Movie Reviews: All the Real Girls and Bend It Like Beckham
by dan heaton
All the Real Girls
Paul (Paul Schneider) is a lady's man who has never really taken the time to build a real relationship. When Noel (Zooey Deschanel) returns from an all-girls boarding school, they strike up a friendship with the potential to be something more. During one early moment, the couple stands apart in an intriguing shot as Noel obviously expects Paul to kiss her. In uncharacteristic fashion, he tries to avoid his feelings and follow a different path from unfortunate past dealings with the opposite sex. In one lengthy shot, we slowly view his defenses crumbling to the possibility of a meaningful relationship. Their first kiss becomes a pivotal moment that could lead to a new path in both of their lives.
All the Real Girls tackles similar issues to many of the typical Hollywood teen love stories, but this tale offers considerably more weight and truth than the usual genre picture. Similar to his debut film George Washington, young director David Gordon Green portrays the bleak industrial landscape of a small town forgotten by the modern growth of the past decades. The time and exact place are unclear, which increases the focus and generates a more universal tale. Supported by a touching, melodic score and Tim Orr's majestic cinematography, the events are moving even when little is happening.
Although the primary focus is Paul and Noel's relationship, other poignant characters appear to increase the film's overall depth. Their love is complicated by Paul's lifelong friendship with Tipp (Shea Whigham), Noel's brother, who knows about his friend's womanizing all too well from their crazy adventures. Paul's mother (Patricia Clarkson) works as a clown at a local hospital and had better goals for life and her son. Both of these characters could fall into the usual traps and become dull caricatures, but Green and Schneider's muted writing style keeps everything spare and understandable. Their success is also due to excellent performances from Whigham and Clarkson, who embody their roles wonderfully.
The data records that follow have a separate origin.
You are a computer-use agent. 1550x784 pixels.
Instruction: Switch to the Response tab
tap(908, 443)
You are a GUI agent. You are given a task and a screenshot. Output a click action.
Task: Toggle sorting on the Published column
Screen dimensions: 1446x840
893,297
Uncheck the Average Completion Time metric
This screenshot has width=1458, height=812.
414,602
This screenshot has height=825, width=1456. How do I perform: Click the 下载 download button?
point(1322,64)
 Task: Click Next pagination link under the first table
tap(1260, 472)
All the Real Girls progresses at a deliberate pace and allows us to comprehend both Paul and Noel's personalities. The community feels like an actual place where individual's lives will continue beyond the film's running time. Possibly throwaway moments at the bowling alley, a car race, and the hospital are especially funny and touching because they aren't designed simply for cheap laughs. They inform us about the characters while entertaining us with their oddball human quirks. While pulling back slightly from the poetic sequences of his debut feature, Green has improved his storytelling and crafted a memorable drama of surprising emotional complexity.
Bend It Like Beckham
Meeting the expectations of our parents is never an easy task. Their past experiences and acquired values have created a vision of whom their children should become. Even if they have the best of intentions, the generational differences can create a difficult rift to overcome. Such is the case for Jesminder "Jess" Bjamra (Parminder K. Nagra), an 18-year-old Indian girl with amazing athletic gifts in football (soccer to Americans). Her idol is the acclaimed British player David Beckham, and posters of the bald-headed phenom adorn her wall. While schooling the local boys with her agile feet, Jess exudes a joyful energy rarely seen when performing her traditional Indian duties. Unfortunately, her parents do not believe a proper young woman should be playing football. When Jess secretly begins playing for a local team, it causes a rift that could end her sporting days forever.
Bend It Like Beckham is the type of crowd-pleasing film that could draw huge audiences to the theaters this spring. It impressively crosses generational and cultural boundaries and should appeal to a wide array of people. While the issues presented are not overly complex, the universal themes about going your own way and striving to be great are easily accessible. Directed by Gurinder Chadha (What's Cooking), the film avoids the typical conventions and maintains an enjoyable manner throughout its nearly two-hour running time. Although the story revolves around football, it's not really a sports movie in the conventional sense. Its primary focus is two girls and their attempts to reconcile their passions with their unconvinced parents.
Jess' involvement in the Hounslow Harriers football team stems from her discovery by Juliette (Keira Knightly), a British player who quickly becomes a close friend. They both fancy Joe (Jonathan Rhys-Myers), their coach who also faces some issues with his overbearing father. Jess can't date him because he's the coach, but they do share some tender and nicely developed moments. All three young actors are very believable and really sell the story as more than just another teen comedy. Juliette must deal with an overbearing mother who has no understanding of football and believes it lessens her daughter's chances of finding a man. While often exploited for comic relief, their issues never reach a farcical level. The story eventually leads to the big game where the arrival of an American scout could possibly lead to greater things for both girls.
The winner of numerous British awards and film festival honors around the world, Bend It Like Beckham appears in the beginning to be a simpler tale of cultural conflict. However, several poignant moments raise the bar and effectively draw you into the story. One example is an emotional monologue from Jess' father (Anupam Kher), a talented cricket player as a younger man. Playing in England was difficult for him, and he eventually quit the sport in disgust. His statements complicate matters and offer specific reasons for his disapproval. Kher's silent gestures really sell the idea that he loves his daughter and overcome the typical portrayal. The overall result is an optimistic, fun picture that should win over even more cynical viewers.